Kündigungsschutz kann durch Personalfluktuation entfallen
 

Leitsatz

Sinkt die Anzahl der Alt-Arbeitnehmer auf 5 oder weniger, geht deren Kündigungsschutz unter. Dies gilt auch, wenn zum Ersatz neue Arbeitnehmer eingestellt wurden und der Betrieb durchgehend mehr als 5 Arbeitnehmer beschäftigt.

 

Sachverhalt

Das BAG hat zum Thema Kündigungsschutz in Betrieben mit mehr als 5 und bis höchstens 10 Arbeitnehmern eine lang erwartete Grundsatzentscheidung getroffen. Es ist nun geklärt, dass in solchen Kleinbetrieben der allgemeine Kündigungsschutz (Bestandsschutz) wegfällt, wenn die Anzahl der Altbeschäftigten, d. h. Arbeitnehmern, die schon vor dem 1.1.2004 im Betrieb tätig waren, unter die früher maßgebliche Schwelle von 5,25 Mitarbeitern absinkt.

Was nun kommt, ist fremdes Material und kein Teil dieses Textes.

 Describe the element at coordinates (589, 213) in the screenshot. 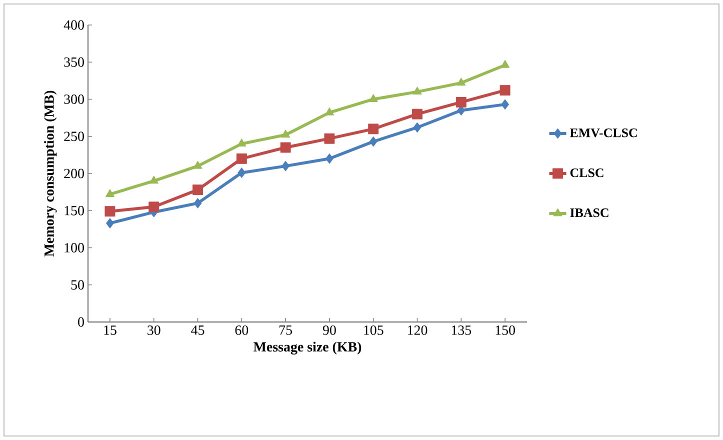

Hintergrund: Der Schwellenwert für die Geltung des Kündigungsschutzgesetzes ist seit Jahren Gegenstand politischer Auseinandersetzungen. Nachdem zunächst die Schwelle von 5 auf 10 Mitarbeiter heraufgesetzt wurde und dies 1999 rückgängig gemacht wurde, erfolgte zum 1.1.2004 eine erneute Heraufsetzung des Schwellenwerts auf 10. Zugleich sollte aber den Arbeitnehmern in Betrieben mit mehr als 5 und bis zu 10 Mitarbeitern ein gewisser Bestandschutz erhalten bleiben § 23 KSchG).

Der allgemeine Kündigungsschutz gilt nach § 23 Abs. 1 Satz 2 KSchG nur in Betrieben mit mehr als 5 Arbeitnehmern. Ab dem 1.1.2004 neu eingestellte Arbeitnehmer – Neuarbeitnehmer – können Kündigungsschutz für sich jedoch nur beanspruchen, wenn im Betrieb mehr als 10 Mitarbeiter beschäftigt sind. Für die Altbeschäftigten bleibt damit zunächst der Schwellenwert 5 maßgeblich. Fraglich war, ob Altbeschäftigte ihren Kündigungsschutz durch das Ausscheiden anderer Altbeschäftigter einbüßen können, wenn dadurch nur noch 5 oder weniger Altbeschäftigte übrig bleiben, und zwar auch in dem Fall, in dem für die ausscheidenden Kollegen neue Mitarbeiter eingestellt wurden.

Nach § 23 Abs. 1 Satz 3 KSchG sind Neuarbeitnehmer bei der Prüfung, ob die Altarbeitnehmer ihren Kündigungsschutz verlieren (wegen Erreichens oder Unterschreitung der Schwelle von 5) nicht mitzuzählen, es sei denn, der Betrieb beschäftigt insgesamt mehr als 10 (alte und/oder neue) Arbeitnehmer – dann kommt es auf diese Berechnung nicht mehr an, da ohnehin alle Beschäftigten Kündigungsschutz genießen. In Betrieben mit mehr als 5 und bis zu 10 Arbeitnehmern kann es jedoch zu der Konstellation kommen, dass manche Arbeitnehmer Kündigungsschutz genießen, die Altbeschäftigten, und andere, die Neuarbeitnehmer, nicht.

Das BAG hat sich der Vorinstanz angeschlossen und noch einmal klargestellt: Grundsätzlich besteht Kündigungsschutz nur in Betrieben mit mehr als 10 Arbeitnehmern. Für Arbeitnehmer, die am 31.12.2003 bereits im Betrieb beschäftigt waren und Kündigungsschutz hatten, gilt der ursprüngliche Schwellenwert weiter, d. h. Kündigungsschutz besteht bereits bei mehr als 5 Arbeitnehmern. Mitgezählt werden jedoch nur die Mitarbeiter, die ebenfalls am 31.12.2003 bereits beschäftigt waren, so dass eine Personalfluktuation im Folgezeitraum den Kündigungsschutz zu Fall bringen kann.

 

Link zur Entscheidung

BAG, Urteil v. 21.9.2006, 2 AZR 840/05. – Vgl. zu Kündigung und Kündigungsschutz auch Gruppe 19 S. 199; HI1537681.